Read Istanbul Passage Online

Authors: Joseph Kanon

Istanbul Passage (18 page)

“What’s so urgent?” he said outside. “Now I have to go to Bebek. And on a day there’s so much to do.”

“I couldn’t think of anything else. They know you visit Anna. Why else would I come see you?”

“My conversation? What’s wrong?”

“I had a talk with the Emniyet.”

“Welcome to the club. What’s so remarkable?”

“At Tommy’s funeral. They want to know what happened. They know Alexei is here.”

“So they talked to you?”

“Not only me. A little warning, I think. They also warned me not to get involved with you. Aliyah operations. They thought because of Anna—”

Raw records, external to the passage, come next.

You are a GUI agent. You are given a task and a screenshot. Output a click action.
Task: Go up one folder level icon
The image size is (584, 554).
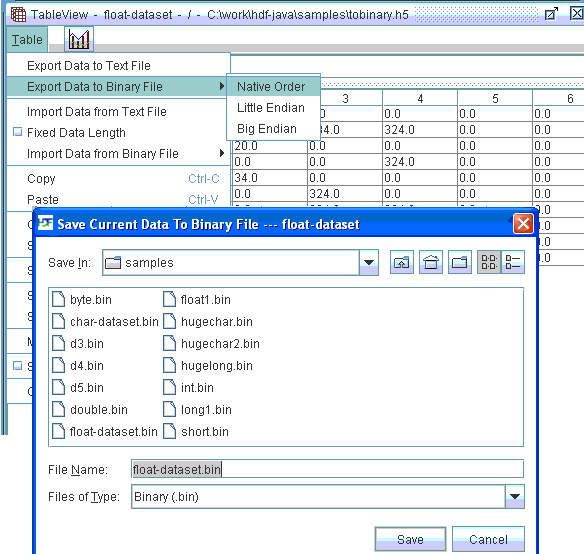[x=402, y=262]

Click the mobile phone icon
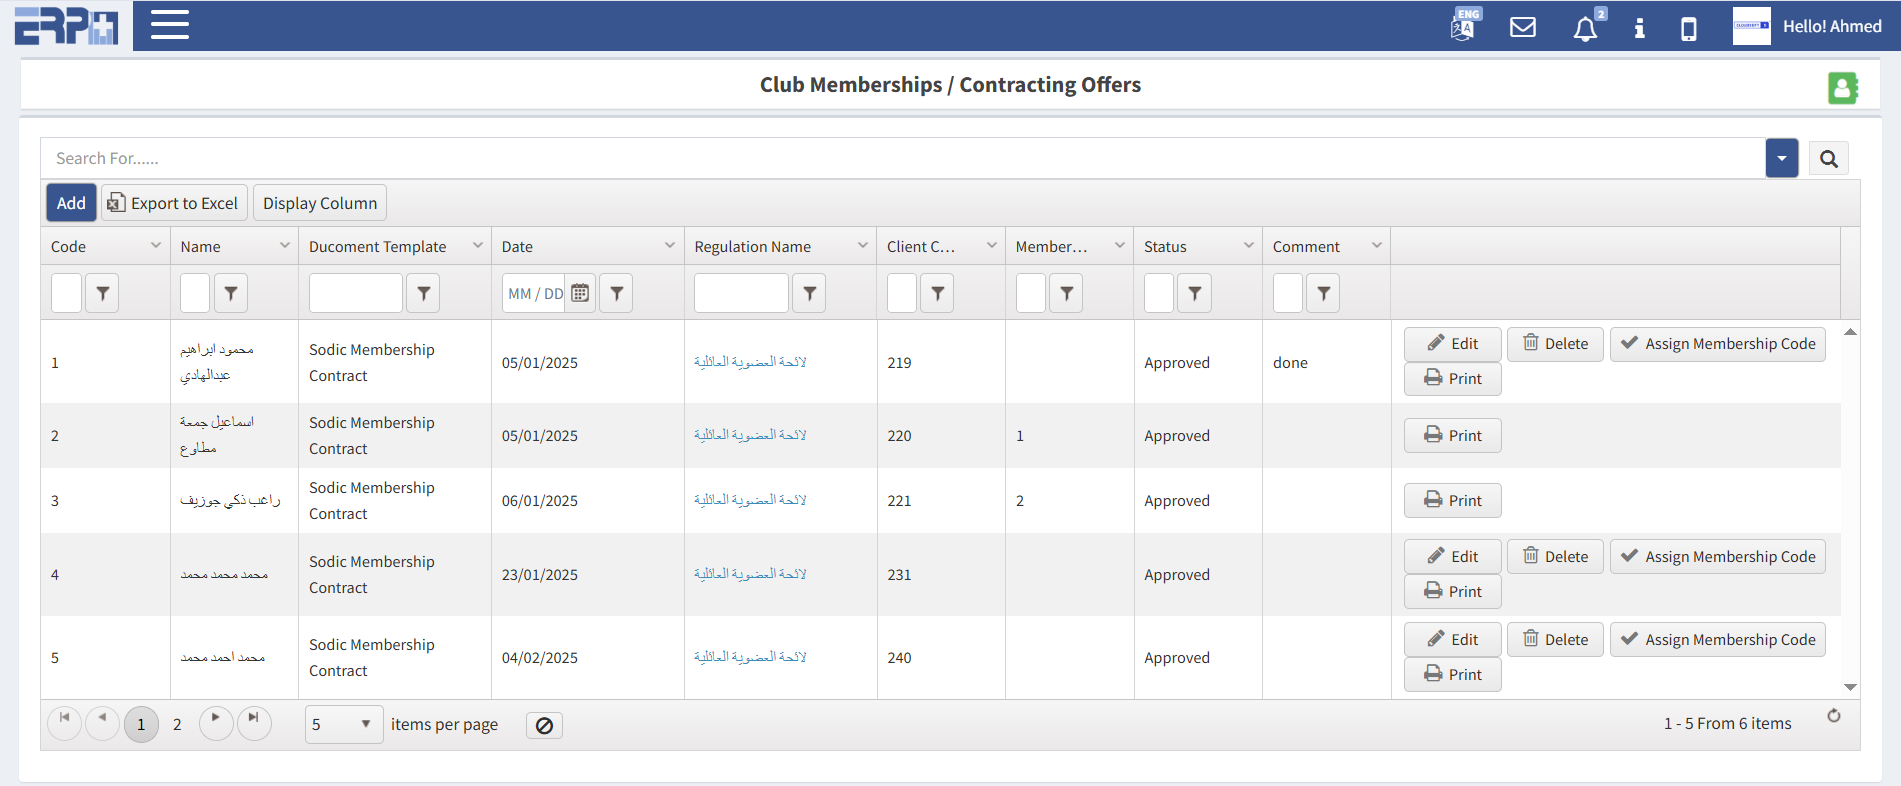[x=1688, y=28]
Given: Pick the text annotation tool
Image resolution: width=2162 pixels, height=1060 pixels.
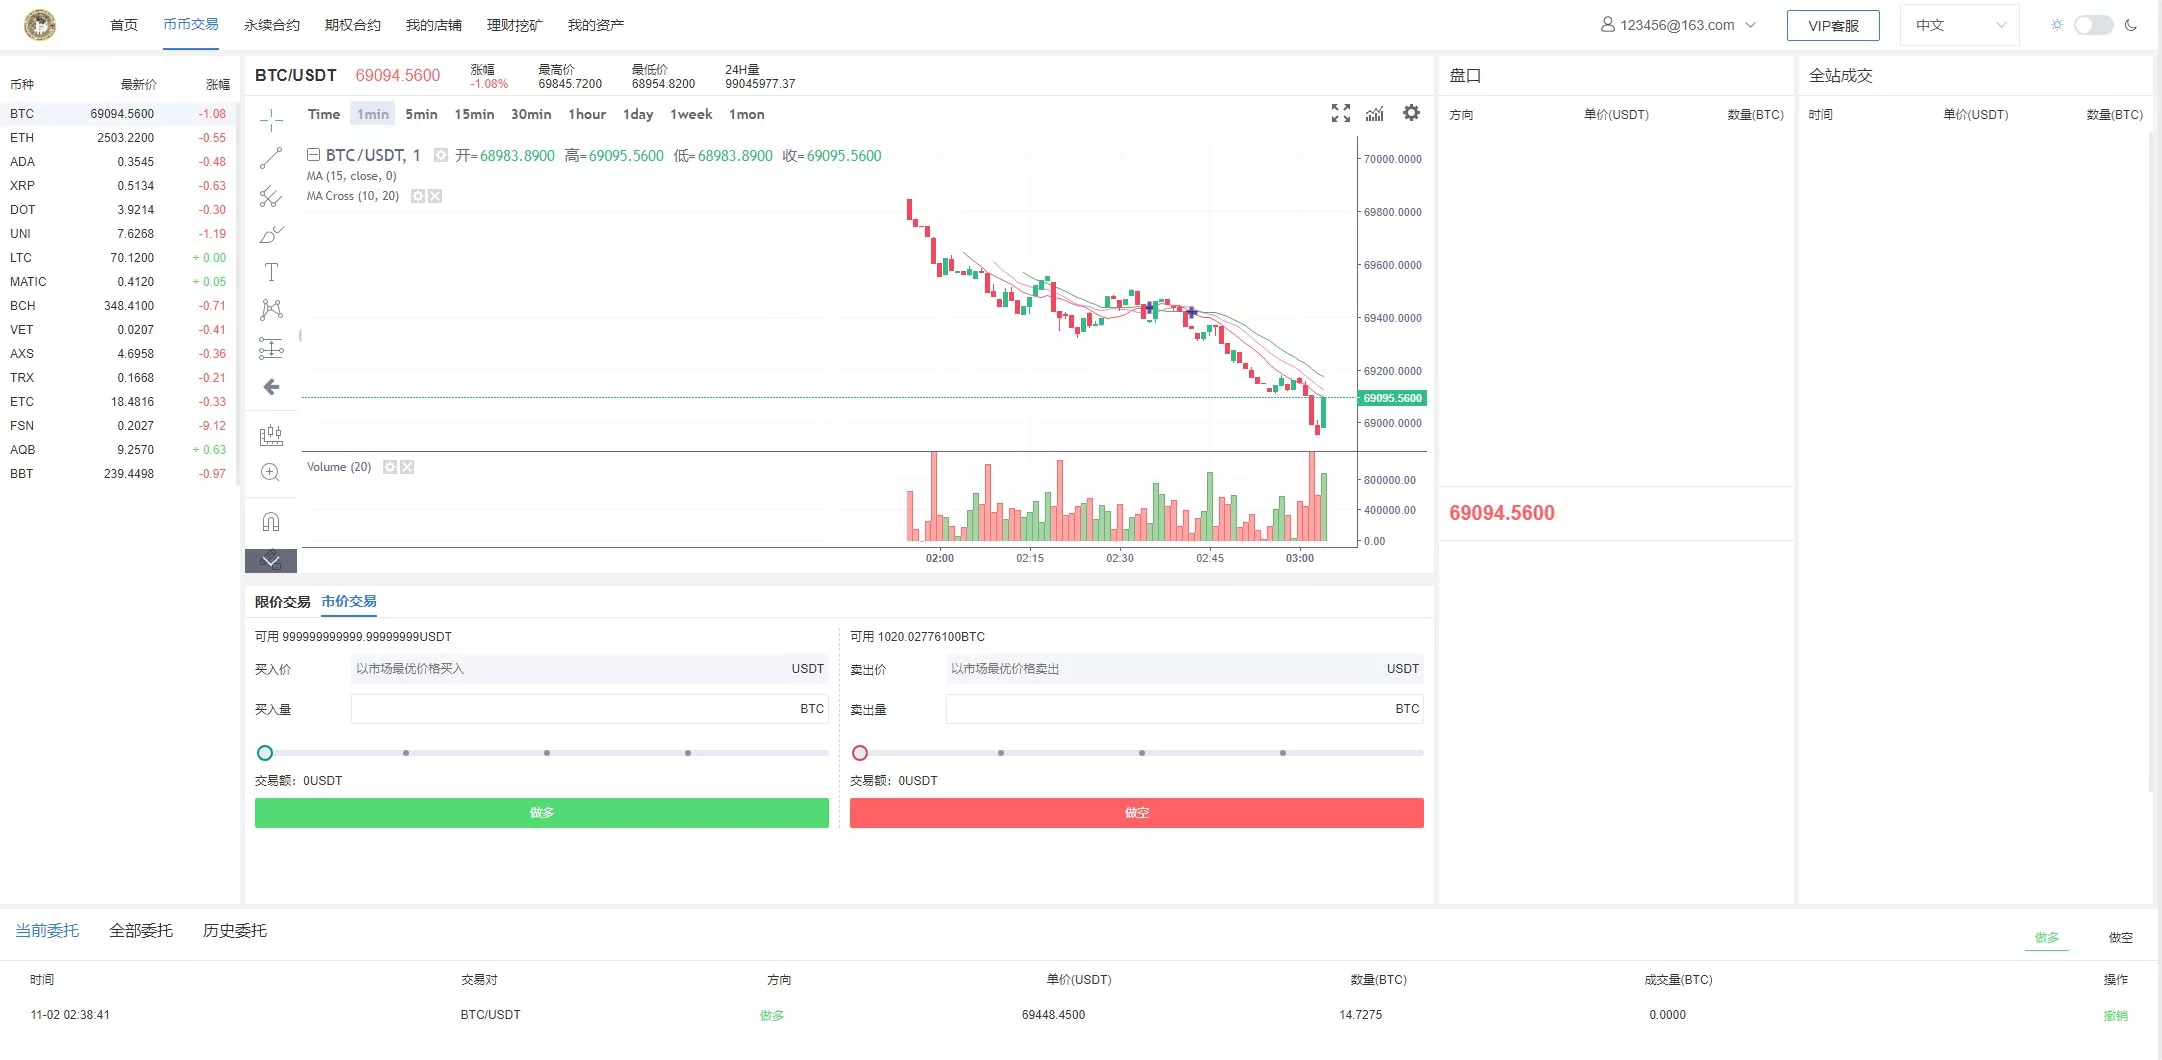Looking at the screenshot, I should tap(271, 272).
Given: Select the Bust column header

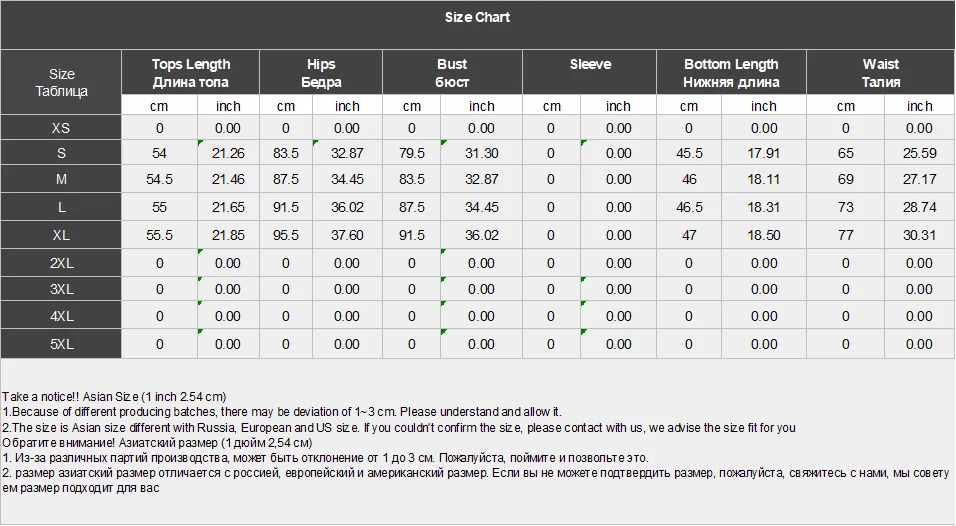Looking at the screenshot, I should (452, 73).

“That you might actually help, instead of making difficulties? How little they know you.”

“You don’t seem very concerned.”

“The Emniyet and I are old friends. Sometimes they take an interest, sometimes not. Right now they’re taking an interest. The English insist. So Istanbul is becoming difficult. We have to send the convoys to Italy. Then all we have to do is get past the Mediterranean Fleet and the Coastal Water Blockade. A piece of cake—RAF expression,” he said wryly. “During the war it was easier. They had other things to do. Now they can turn all their attention to stopping the Jews. Let the Poles finish them off. But not these four hundred.”

“With Honduran visas.”

“Most. Some others. All good.”

“You don’t happen to have a spare.”

Mihai looked at him. “They’re already made out.”

“I need another. A fresh passport.”

“For him? The butcher? You’re asking me that?” He leaned against a chain link fence enclosing the scrap metal yard behind them, dull gray and rust. “A killer of Jews.”

“It’s more complicated than that.”

“No, easy. Why are you here? I thought—no contact. If the police—”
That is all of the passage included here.